── Extract to read ──
14. Philadelphia Phillies
The Phillies provide the extreme example of a system loaded in the field but thin on the mound. The organization placed fifth in our position player rankings on the strength of breakout sluggers Dylan Cozens and Rhys Hoskins as well as top 100 mainstays J.P. Crawford, Jorge Alfaro and No. 1 overall pick Mickey Moniak. Yet Philadelphia landed in 23rd in our pitching rankings, marking the largest differential of any team. Of course, part of that has to do with Aaron Nola, Zach Eflin and Jake Thompson all being big leaguers now. There aren't any pitchers currently in the system that stand out the way that trio did. Position player-wise the Phillies can stack up with just about any system in the game, but their lack of star pitching keeps them from claiming a top 10 spot here.
13. New York Mets
With Amed Rosario (No. 5 overall) and Dominic Smith (No. 63) both knocking on the door to the big leagues, the Mets could have a glut of young hitting talent on their hands with fellow prospects Gavin Cecchini, Brandon Nimmo and T.J. Rivera already seeing time in The Show. On the flip side, the Mets lack a true top-100 arm, athough Robert Gsellman is in the conversation after his Major League performance, and the rest of their top pitching prospects are concentrated in the lower levels. There are still some solid under-the-radar hurlers to look forward to, especially with breakout lefties P.J. Conlon and Thomas Szapucki in the fold and 2016 first-rounder Justin Dunn poised to make his full-season debut.
───
(Assigned task 1):
From the prospect rankings, extract the passage from "13. New York" to "his full-season debut.".
(Assigned task 2):
Write what comes next in the prospect rankings, starting after their final sentence.
The lines after the prospect rankings are separate material.
── Data under study ──
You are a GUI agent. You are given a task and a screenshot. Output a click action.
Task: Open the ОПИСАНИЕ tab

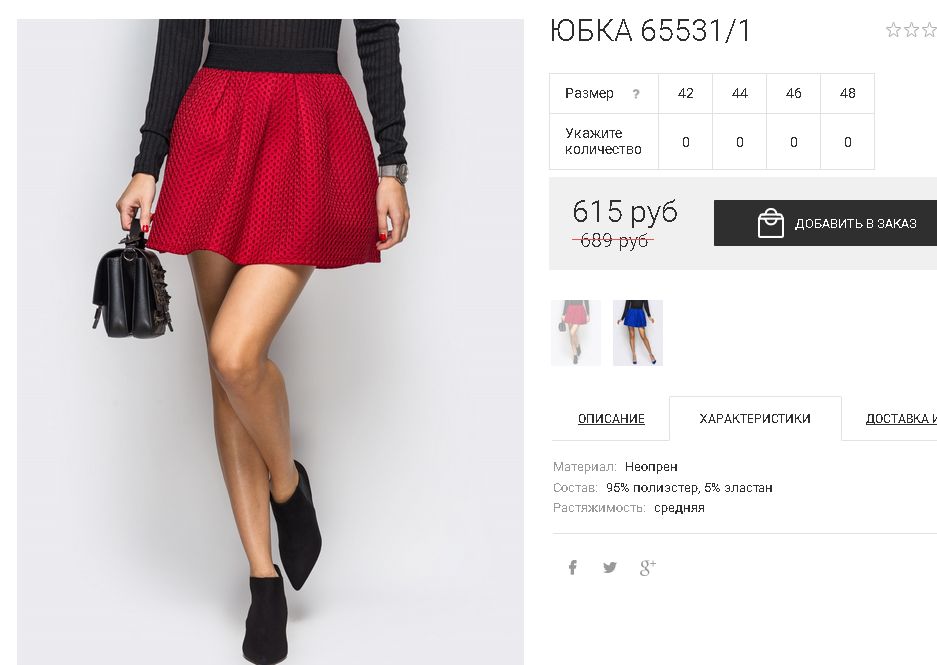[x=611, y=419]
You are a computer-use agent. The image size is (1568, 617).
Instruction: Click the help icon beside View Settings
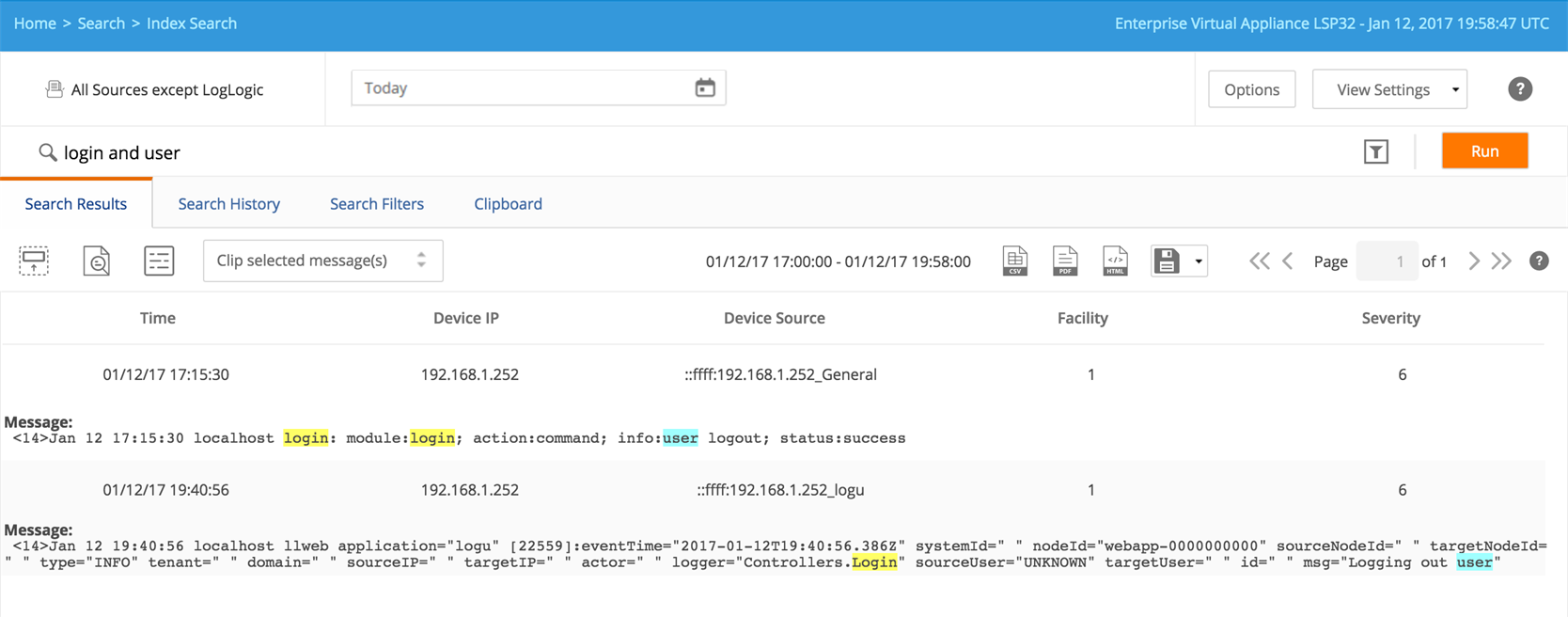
───
(Reply 1):
13. New York Mets
With Amed Rosario (No. 5 overall) and Dominic Smith (No. 63) both knocking on the door to the big leagues, the Mets could have a glut of young hitting talent on their hands with fellow prospects Gavin Cecchini, Brandon Nimmo and T.J. Rivera already seeing time in The Show. On the flip side, the Mets lack a true top-100 arm, athough Robert Gsellman is in the conversation after his Major League performance, and the rest of their top pitching prospects are concentrated in the lower levels. There are still some solid under-the-radar hurlers to look forward to, especially with breakout lefties P.J. Conlon and Thomas Szapucki in the fold and 2016 first-rounder Justin Dunn poised to make his full-season debut.

(Reply 2):
12. St. Louis Cardinals
Unlike many of the teams listed above, the Cardinals come into 2017 with an impressive array of young pitching, even with top prospect Alex Reyes lost for the season following Tommy John surgery. Luke Weaver (No. 68 overall) leads the pack, while Sandy Alcantara and Jack Flaherty stand out at the lower levels. Breakout seasons from catcher Carson Kelly and outfielder Harrison Bader helped St. Louis' position players close the talent gap a bit (they placed 19th on our list, up from 28th a season ago) and become an even more balanced and formidable system. With Reyes keeping his prospect eligibility, there's a chance the Cardinals could crack the top 10 next season, if they develop a few more bats.
11. Cincinnati Reds
This may be the year the rebuilding Reds start introducing their fans to their future core. Of their four Top 100 prospects, left-hander Amir Garrett, outfielder Jesse Winker and righty Robert Stephenson all played in either Triple-A or the big leagues last year. Nick Senzel, the second overall pick in last year's Draft and the fourth member of that contingent, could reach the big leagues as quickly as anyone in that Draft class. Beyond its big four, Cincinnati has built up a deep and balanced, if not spectacular, supporting cast.